On Friday, Chris Chameleon took that stage, that audience, and he made love to them. Not, for once, like Chris Chamelon wanted it. But like the audience - who are more important - wanted to be made love to. It was so good that it could have been off the albums. There are three great albums from him in the last 12 months.

Bed on Bricks (if I could remember which night it was, I'd say) blew the crowd away too.

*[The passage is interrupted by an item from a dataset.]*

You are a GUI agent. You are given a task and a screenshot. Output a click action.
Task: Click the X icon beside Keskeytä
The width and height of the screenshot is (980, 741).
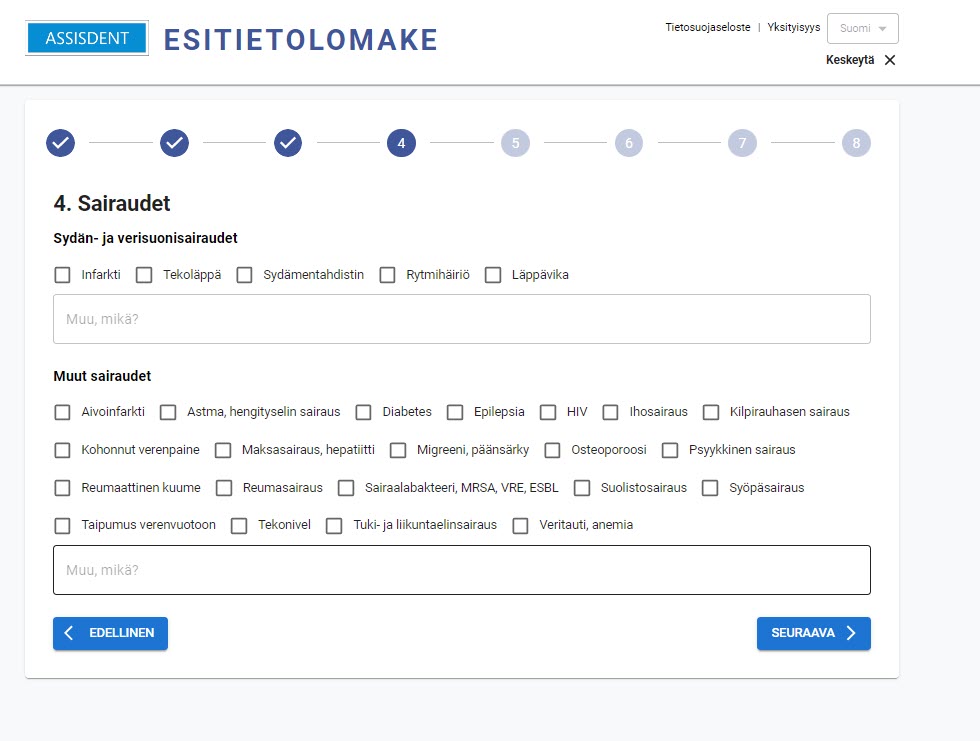(x=890, y=60)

But the biggest surprise for the crowd was probably Vusi "The voice" Mahlasela's incredible jazz pop. He, like Malaika, is an example of where the Oppikoppi organisers decided to challenge the regulars musically. There's always the odd ou in an old SA flag T-Shirt, or a "Death to Hip Hop" shirt. But inbreeding happens everywhere, and most of the crowd were willing to enter the new century. I saw a few grown men standing crying during Malaika's set. Whether it was because they'd never shag a girl as hot as the dancer, or whether they were moved by the music, is not clear to me yet. Malaika seemed surprised by the huge crowd she'd drawn. She kept saying "Wow, you guys are so cool!"

Also on Saturday The Narrow, Pestroy, and Fokofpolisiekar burned it up.

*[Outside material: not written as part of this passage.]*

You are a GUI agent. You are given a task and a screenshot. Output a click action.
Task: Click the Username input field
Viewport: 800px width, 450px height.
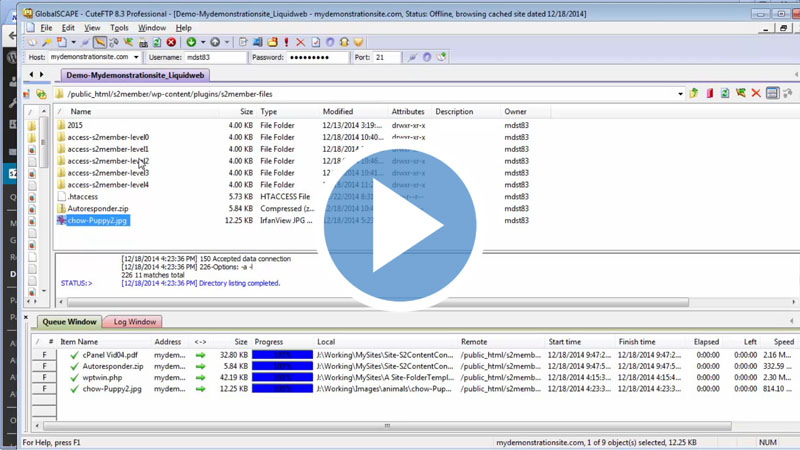(215, 58)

Opinions are divided about how Francois-hulle did. Their fans (80%) think they were the best thing they saw at the festival (except perhaps for the next beer). The others (20%) think they were too drunk or tired to play a good gig. Either way, they played with all their hearts, bringing guys from Lark as " Trawante" onstage to fill it out.


Jack Hammer may be old hat to a lot of people reading this, but when you watch Piet Botha, son of Pik, doing his Mamba onstage you see why he's still touring, and why this Oppikoppi is his 13th. The girl about half (a third?) of his age who was hanging with him in the to bar at 2am didn't seem to think he was over the hill, either. Koppie. Oh, nevermind.

The Parlotones seemed to go down well. "Dragonflies and Astronauts" is a first class single and considering how late they played, they were in good shape. Not pissed. In full makeup that wasn't smeared. Not all the bands were as professional...

There was a Dutch band zZz fronted by a drummer, who had a good sound even if channeling Jim Morrison is a little 80s...

You can't do it all

I walked (I counted on Saturday) up the hill to the main bar, and up the other arse cheek of the koppie to the view spot and the Gito stage, at least eight times each. And though I only slept about 8 hours all weekend, I still managed to miss Corne and Twakkie, who I love, and a few other great gigs. Luckily, Tertius Kapp of MK89 was there to cover some of these - check out his story, Van Oppikoppi-virgin tot Oppikoppi-snol . I missed the whole of Thursday too and all the early afternoon gigs on Friday. If I had enough energy left, I'd kick myself.

Instead, I'll just ask you. How did the shows I missed go? And what did you think of what you saw?

Psst! Oppikoppi 2007 will be a massive jol, and we'll be there.